Endovascular embolization (EE) or endovascular coiling is an invasive surgical procedure. It’s used to treat abnormal blood vessels found in your brain, as well as other areas of your body. This procedure is an alternative to open surgery. It blocks blood vessels to cut off blood flow to an affected area. Your doctor may recommend EE if you experience one of the following conditions:
Brain aneurysms, which are bulging weak spots in the walls of blood vessels in your brain
Tumors such as uterine fibroids, which can be shrunk by blocking their blood flow
Abnormal growths in your circulatory system
Arteriovenous malformations (AVMs) of your brain and spine, which are knots of blood vessels that are susceptible to bleeding
EE can be used as the sole form of treatment, or it can be done before another surgery. Blocking off the blood flow to a damaged area can make surgery safer.

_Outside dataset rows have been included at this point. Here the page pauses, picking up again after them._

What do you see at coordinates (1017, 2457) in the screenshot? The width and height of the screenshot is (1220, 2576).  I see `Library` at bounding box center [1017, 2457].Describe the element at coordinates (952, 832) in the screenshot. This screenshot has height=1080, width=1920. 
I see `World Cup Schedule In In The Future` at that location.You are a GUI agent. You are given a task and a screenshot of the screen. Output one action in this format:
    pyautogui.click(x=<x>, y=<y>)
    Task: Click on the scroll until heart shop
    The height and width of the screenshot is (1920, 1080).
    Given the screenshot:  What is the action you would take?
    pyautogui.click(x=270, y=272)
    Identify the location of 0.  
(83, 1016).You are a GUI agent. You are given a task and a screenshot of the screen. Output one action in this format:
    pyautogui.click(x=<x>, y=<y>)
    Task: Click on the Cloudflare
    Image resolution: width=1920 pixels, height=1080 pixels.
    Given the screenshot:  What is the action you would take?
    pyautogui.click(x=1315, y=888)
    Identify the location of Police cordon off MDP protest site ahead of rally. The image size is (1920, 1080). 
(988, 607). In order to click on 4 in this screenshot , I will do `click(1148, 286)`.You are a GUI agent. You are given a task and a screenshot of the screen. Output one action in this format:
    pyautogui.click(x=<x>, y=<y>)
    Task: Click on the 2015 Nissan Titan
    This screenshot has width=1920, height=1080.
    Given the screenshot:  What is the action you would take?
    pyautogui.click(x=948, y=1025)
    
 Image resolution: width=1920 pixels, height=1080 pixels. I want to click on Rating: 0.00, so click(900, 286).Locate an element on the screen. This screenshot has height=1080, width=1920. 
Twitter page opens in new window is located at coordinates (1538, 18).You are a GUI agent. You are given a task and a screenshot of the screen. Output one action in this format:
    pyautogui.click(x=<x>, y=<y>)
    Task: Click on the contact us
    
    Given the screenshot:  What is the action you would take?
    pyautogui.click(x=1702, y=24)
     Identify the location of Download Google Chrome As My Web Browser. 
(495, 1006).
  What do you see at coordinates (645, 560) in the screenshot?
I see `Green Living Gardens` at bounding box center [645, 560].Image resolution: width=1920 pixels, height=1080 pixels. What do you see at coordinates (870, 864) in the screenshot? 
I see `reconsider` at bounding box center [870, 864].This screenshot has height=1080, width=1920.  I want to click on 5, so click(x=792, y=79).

EE is often performed in an emergency, in which case you have no time for preparation. If it’s not performed as an emergency treatment, you should:
Inform your doctor of any prescription, over-the-counter, and herbal medications you’re taking, including aspirin or other blood-thinning products
Let your doctor know if you drink alcohol regularly
Stop or reduce smoking if you smoke
Avoid eating and drinking for eight hours before your procedure
Arrange for someone to drive you home after your procedure
How Is an Endovascular Embolization Performed? EE is performed in a hospital. During the procedure, your surgeon will make a tiny incision in your groin. A catheter is then inserted through a large blood vessel in your leg, called your femoral artery. The catheter is guided through your body’s circulatory system using X-rays. When the catheter reaches the location of the abnormality to be treated, material is injected to seal your blood vessel. A number of different materials may be used, including:
Glues that are biologically inert, which means they don’t interact with your tissues
Tiny plastic particles that lodge tightly in your blood vessel
The type of material your surgeon uses will depend on the problem that’s being treated.